Interrogé sur le sujet, l’Office des étrangers assure que le dispositif en place est suffisant pour répondre aux besoins : un médecin, quatre infirmières, un psychologue et un assistant psychologue sont présents au centre tous les jours. « Après, si la personne doit avoir des soins plus spécifiques ou voir un médecin spécialisé, elle est transférée dans un hôpital », soutient Dominique Ernould.

Protestations collectives

Lorsque la nouvelle du décès s’est répandue mercredi, un mouvement de protestation a été entamé par des co-retenus dans le centre.

« On n’est pas allé manger, collectivement. Au bloc 3, certains ont cassé des choses, pour montrer leur colère », raconte Ali. « Tout le monde était sous le choc. C’est extrêmement tendu en ce moment », confirme de son côté Jérémy.

« La police est intervenue pour calmer les esprits. Certains résidents ont été isolés à l’intérieur du centre, mais personne n’a été emmené par la police.
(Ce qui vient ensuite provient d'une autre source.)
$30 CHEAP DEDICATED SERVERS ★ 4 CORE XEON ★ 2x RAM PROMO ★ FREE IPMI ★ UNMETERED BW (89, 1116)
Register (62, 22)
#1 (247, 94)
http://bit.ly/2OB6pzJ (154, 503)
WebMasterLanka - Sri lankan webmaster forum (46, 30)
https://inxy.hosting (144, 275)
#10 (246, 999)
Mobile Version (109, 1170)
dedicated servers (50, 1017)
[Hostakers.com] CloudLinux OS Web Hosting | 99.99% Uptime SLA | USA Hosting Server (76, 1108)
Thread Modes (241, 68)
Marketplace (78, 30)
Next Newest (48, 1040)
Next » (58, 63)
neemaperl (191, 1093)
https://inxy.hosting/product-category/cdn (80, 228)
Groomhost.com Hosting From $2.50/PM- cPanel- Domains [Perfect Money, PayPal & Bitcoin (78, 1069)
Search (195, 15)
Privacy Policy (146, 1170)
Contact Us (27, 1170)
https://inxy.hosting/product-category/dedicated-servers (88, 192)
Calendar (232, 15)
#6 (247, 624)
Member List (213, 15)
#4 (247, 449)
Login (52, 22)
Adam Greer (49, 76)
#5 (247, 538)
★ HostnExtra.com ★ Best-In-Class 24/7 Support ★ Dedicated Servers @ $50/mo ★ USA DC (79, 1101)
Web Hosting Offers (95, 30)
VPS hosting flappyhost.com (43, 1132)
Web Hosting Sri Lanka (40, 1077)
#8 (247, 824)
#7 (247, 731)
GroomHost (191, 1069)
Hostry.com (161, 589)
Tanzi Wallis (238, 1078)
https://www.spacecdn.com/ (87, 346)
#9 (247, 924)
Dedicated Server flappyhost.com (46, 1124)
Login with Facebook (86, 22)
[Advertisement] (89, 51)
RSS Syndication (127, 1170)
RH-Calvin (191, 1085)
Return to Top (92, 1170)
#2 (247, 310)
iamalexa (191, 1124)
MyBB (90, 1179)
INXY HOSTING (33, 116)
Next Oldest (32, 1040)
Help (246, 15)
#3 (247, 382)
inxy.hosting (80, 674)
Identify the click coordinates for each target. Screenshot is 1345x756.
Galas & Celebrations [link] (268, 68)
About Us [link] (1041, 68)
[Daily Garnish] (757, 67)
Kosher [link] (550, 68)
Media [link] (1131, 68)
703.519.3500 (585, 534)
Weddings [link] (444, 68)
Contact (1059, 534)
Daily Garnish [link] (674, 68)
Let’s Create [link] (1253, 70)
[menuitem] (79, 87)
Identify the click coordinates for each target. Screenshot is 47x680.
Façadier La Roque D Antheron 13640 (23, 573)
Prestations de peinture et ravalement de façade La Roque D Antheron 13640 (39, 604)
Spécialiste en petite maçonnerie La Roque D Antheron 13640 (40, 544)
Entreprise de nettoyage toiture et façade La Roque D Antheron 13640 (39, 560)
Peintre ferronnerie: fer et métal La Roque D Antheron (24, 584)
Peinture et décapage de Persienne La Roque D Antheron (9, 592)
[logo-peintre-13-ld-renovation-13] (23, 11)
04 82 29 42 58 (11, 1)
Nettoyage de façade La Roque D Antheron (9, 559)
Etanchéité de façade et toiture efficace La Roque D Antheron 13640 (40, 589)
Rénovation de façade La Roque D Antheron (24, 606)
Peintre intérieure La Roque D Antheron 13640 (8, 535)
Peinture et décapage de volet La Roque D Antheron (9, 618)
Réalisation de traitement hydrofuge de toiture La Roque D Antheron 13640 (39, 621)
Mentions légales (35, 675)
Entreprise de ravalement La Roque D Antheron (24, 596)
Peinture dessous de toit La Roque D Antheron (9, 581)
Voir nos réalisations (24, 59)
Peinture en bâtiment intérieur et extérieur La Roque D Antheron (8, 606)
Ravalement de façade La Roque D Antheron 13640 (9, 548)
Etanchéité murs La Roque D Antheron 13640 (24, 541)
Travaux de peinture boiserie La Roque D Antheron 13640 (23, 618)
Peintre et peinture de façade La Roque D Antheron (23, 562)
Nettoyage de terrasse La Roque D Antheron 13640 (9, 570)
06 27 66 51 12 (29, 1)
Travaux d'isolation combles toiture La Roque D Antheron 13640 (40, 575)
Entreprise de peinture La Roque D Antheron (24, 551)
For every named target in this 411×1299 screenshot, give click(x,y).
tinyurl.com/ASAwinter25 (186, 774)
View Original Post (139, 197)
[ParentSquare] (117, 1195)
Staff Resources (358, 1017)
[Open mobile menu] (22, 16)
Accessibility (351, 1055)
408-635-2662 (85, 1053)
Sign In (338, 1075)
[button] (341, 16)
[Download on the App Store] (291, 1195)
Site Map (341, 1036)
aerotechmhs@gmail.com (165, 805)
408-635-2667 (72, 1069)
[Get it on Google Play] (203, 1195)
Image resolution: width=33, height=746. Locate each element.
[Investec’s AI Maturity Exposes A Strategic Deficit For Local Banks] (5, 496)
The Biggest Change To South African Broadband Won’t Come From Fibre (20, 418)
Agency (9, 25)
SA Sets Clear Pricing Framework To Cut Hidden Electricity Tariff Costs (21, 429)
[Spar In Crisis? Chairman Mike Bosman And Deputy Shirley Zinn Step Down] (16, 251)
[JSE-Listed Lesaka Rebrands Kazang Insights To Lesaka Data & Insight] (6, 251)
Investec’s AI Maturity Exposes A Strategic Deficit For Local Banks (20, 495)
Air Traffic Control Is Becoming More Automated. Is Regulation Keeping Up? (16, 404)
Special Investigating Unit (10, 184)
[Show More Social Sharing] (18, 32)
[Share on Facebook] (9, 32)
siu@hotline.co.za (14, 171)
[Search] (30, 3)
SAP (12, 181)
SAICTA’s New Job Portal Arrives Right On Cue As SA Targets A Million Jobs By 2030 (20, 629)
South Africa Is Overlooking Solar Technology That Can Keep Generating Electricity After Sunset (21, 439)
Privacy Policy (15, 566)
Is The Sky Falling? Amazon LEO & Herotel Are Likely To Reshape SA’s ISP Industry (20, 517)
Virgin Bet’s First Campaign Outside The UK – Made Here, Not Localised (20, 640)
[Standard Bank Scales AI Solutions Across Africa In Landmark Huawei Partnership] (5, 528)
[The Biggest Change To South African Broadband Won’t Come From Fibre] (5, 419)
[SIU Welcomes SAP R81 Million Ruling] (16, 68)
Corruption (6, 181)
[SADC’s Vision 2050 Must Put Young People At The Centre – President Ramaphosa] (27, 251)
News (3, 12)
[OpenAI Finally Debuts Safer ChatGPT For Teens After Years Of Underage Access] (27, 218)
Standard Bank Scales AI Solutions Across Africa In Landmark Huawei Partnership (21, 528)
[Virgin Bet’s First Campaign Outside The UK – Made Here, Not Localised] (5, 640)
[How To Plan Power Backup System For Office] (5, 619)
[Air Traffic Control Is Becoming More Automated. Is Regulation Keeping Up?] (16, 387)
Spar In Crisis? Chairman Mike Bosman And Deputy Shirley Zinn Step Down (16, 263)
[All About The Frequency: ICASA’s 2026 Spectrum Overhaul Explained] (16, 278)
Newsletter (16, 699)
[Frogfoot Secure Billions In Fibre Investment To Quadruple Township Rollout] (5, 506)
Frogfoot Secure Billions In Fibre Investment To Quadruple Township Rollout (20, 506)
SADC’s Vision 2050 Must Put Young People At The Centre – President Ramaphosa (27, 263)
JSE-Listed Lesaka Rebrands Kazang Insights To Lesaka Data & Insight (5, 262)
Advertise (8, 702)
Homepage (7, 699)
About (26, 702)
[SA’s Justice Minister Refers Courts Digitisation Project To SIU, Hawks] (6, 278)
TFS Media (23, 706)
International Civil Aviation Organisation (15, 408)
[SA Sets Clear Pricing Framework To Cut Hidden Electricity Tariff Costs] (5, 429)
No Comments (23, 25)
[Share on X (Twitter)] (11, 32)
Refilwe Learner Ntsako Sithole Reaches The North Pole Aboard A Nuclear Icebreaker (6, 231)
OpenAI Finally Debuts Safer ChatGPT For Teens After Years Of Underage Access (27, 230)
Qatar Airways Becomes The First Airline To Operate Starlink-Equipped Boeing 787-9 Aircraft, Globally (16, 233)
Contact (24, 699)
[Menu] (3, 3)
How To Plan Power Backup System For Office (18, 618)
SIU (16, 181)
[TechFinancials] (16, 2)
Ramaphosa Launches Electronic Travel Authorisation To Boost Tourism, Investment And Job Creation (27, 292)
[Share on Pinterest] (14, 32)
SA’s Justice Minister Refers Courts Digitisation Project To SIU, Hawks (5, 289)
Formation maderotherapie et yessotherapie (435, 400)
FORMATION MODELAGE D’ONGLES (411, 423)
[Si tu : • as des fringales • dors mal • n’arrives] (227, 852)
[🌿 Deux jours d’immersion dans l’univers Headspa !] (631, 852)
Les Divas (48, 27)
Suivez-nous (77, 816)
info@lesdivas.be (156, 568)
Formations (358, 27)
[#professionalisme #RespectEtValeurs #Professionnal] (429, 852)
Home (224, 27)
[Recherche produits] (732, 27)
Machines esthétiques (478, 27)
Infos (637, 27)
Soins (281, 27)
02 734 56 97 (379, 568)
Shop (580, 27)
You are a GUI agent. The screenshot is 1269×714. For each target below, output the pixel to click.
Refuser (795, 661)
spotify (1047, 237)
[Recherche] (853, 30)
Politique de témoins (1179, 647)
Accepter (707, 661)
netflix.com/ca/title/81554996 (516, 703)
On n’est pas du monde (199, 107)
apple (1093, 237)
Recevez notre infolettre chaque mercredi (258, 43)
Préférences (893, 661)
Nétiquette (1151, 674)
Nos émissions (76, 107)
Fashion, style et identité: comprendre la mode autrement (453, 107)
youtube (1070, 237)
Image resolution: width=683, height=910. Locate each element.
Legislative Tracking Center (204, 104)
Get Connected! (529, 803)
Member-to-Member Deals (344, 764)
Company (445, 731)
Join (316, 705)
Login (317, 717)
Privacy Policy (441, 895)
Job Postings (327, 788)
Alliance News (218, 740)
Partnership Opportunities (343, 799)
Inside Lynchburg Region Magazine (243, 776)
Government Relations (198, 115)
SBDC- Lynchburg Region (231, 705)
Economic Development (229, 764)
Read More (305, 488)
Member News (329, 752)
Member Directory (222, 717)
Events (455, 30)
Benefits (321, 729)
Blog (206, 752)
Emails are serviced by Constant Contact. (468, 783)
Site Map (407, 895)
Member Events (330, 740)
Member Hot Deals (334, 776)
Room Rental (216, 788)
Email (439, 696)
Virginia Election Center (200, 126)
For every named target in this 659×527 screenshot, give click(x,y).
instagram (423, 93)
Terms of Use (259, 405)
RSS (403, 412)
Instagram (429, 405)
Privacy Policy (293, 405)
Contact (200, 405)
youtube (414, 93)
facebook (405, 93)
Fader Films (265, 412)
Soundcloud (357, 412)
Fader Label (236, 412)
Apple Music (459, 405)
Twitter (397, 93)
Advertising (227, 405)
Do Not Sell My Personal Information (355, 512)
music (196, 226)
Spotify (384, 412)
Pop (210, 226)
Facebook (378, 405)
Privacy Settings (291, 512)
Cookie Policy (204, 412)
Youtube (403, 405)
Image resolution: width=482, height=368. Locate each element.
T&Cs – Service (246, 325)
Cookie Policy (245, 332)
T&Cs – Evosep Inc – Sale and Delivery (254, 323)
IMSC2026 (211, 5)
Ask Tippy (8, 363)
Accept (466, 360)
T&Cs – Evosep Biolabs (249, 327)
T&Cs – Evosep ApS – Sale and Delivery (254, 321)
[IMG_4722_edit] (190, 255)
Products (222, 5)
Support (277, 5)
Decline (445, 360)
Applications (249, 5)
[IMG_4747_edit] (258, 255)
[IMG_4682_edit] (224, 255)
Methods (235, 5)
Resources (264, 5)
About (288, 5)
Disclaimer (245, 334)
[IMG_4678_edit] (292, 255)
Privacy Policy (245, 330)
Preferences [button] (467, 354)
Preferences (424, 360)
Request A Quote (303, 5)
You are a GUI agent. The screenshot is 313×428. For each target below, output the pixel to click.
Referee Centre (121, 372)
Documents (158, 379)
Entre-temps, le calme est revenu”, a déclaré Paulien Blondeel, porte-parole du département de l’immigration, à la presse belge.

Ali précise, lui : « Les agents de police sont venus et la moitié du bloc 3 a été envoyée au cachot ». Le cachot ? Un lieu d’isolement situé dans le bloc 5 du bâtiment.  » C’est une cellule vide, avec un seul lit, deux couvertures, c’est tout, et on y reste 24 heures. C’est comme une punition. »

D’autres grèves de la faim en cours

Depuis le décès du Géorgien, trois de ses compatriotes se sont mis en grève de la faim dans le centre de Merksplas, nous indique Ali. Même pour un autre homme, âgé de 70 ans. « Cela fait deux, trois semaines qu’il est là. Le ramener ici, à 70 ans… Quel cœur a le policier qui a fait ça ? »

L’Office des étrangers, de son côté, affirme n’avoir pas connaissance d’autres grèves de la faim en cours. Mais Dominique Ernould reconnaît que cet acte est « courant ». « Généralement, ce sont des grèves de la faim qui ne durent pas longtemps. C’est une façon pour la personne de faire pression », estime la porte-parole.

« Il y a des grèves de la faim car les gens ici n’ont pas espoir », s’attriste Ali. Lui vivait depuis plus de 20 ans en Belgique. Il a été arrêté il y a cinq mois, et n’a pas bougé de ce centre depuis. En Belgique, la durée de rétention en centre fermé est, en théorie, limitée à deux mois. Sauf que ce délai est prolongeable une fois sous certaines conditions. « Puis, à nouveau jusqu’à huit mois maximum sur décision du Ministre », explique le Ciré dans son rapport 2019 sur les centres fermés.

Des délais de rétention pouvant aller jusqu’à 18 mois

Surtout, l’administration belge a la possibilité de « remettre les compteurs à zéro en cas de renouvellement du titre de détention – par exemple, s’il y a demande d’asile – ou bien en cas de tentative d’expulsion échouée parce que le détenu [terme employé par le Ciré pour faire référence aux retenus, ndlr] s’est opposé à son expulsion ». C’est ce qu’il s’est passé pour Ali, qui s’est opposé une fois à son expulsion vers son pays d’origine.

« Les avocats des personnes retenues peuvent faire un recours auprès de La Chambre du Conseil, à intervalles réguliers. Mais c’est compliqué, il faut répondre à tout un tas de conditions pour espérer une sortie », observe Jérémy.

Dès lors, la rétention en Belgique ne connaît pas de réelle limite dans le temps, hormis les dix-huit mois prévus par la directive européenne « retour » (voir chapitre IV de cette directive votée en 2008). « Ici, ils dépassent les limites », témoigne Ali. « J’ai vu des gens qui étaient là depuis six, huit, dix mois, parfois jusqu’à 18 mois. »

la Belgique double ses places en centres fermés pour renvoyer un plus grand nombre de sans-papiers

« La politique de retour ‘à tout prix’ semble de plus en plus être une politique symbolique qui vise principalement à convaincre la population que les autorités font le maximum. Pourtant, cette politique s’avère très largement inefficace dans ses résultats, coûteuse humainement comme financièrement », écrivait le Ciré dans une analyse parue fin 2019.

Fin mars 2022, le gouvernement belge a annoncé la construction de trois nouveaux centres fermés et un centre de départ, ajoutant ainsi 500 places supplémentaires. Objectif affiché : multiplier les expulsions. Ces centres devraient sortir de terre entre 2024 et 2029.